Venezuela protesters, troops clash
Updated: 2014-02-21 13:25
That brought a typically scathing response from Caracas. Obama's comments were "a new and gross interference" in its internal affairs, the government said in a statement.
"Independent governments and the people of the world want the US government to explain why it funds, encourages and defends opposition leaders who promote violence in our country."
Street protests were the backdrop to a short-lived coup against Chavez in 2002 before military loyalists and supporters helped bring him back. There is no evidence the military, which was the decisive factor in 2002, may turn on Maduro now.
Countries around Latin America are watching closely. Political allies such as Cuba, which receives Venezuelan oil on preferential terms, have denounced an opposition "coup attempt," while other nations have called for dialogue between the two sides.
Lopez's defiant stance has won him admiration among opposition supporters frustrated by 15 years of electoral losses, first to Chavez and then to Maduro.
But detractors call him a dangerous hothead. He has frequently squabbled with fellow opposition leaders and was involved in the 2002 coup, even helping arrest a minister.
Though the majority of demonstrators have been peaceful, an increasingly prominent radical fringe has been attacking police, blocking roads and vandalizing buildings.

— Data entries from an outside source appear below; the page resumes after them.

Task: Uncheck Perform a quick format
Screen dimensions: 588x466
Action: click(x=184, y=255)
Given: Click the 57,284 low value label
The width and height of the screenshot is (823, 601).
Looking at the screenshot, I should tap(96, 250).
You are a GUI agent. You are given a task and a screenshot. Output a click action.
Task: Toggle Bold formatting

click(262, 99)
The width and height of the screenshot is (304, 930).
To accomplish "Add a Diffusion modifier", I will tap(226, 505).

While the Caracas protests began in middle-class neighborhoods and are still strongest there, sporadic demonstrations have also spread to poorer areas of the city, residents say.

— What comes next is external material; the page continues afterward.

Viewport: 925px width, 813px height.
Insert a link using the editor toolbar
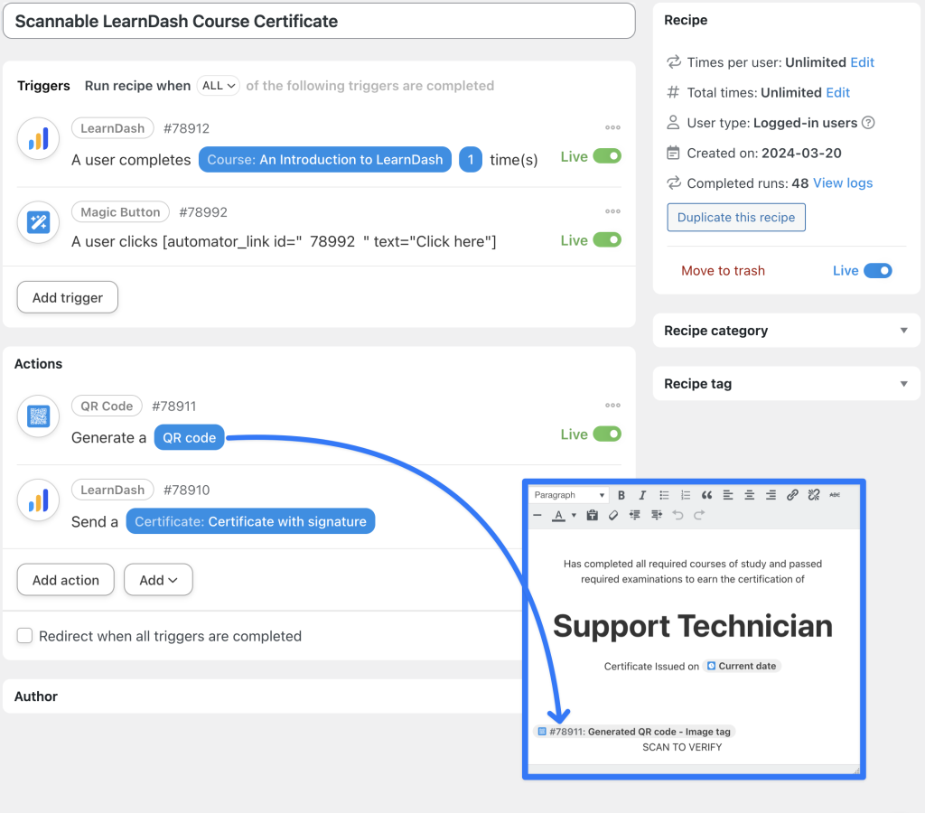[x=791, y=495]
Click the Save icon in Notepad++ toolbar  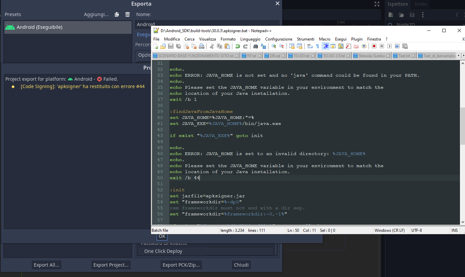click(171, 46)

Rights groups say the police response has been excessive, and some detainees say they were tortured.
Venezuela's main opposition leader, Henrique Capriles, who lost to Maduro in last year's presidential election, disagrees with Lopez's street tactics but backs protesters' grievances and has condemned the government response.
"How many more deaths do they want?" he said to reporters on Thursday, urging opposition activists to avoid violence.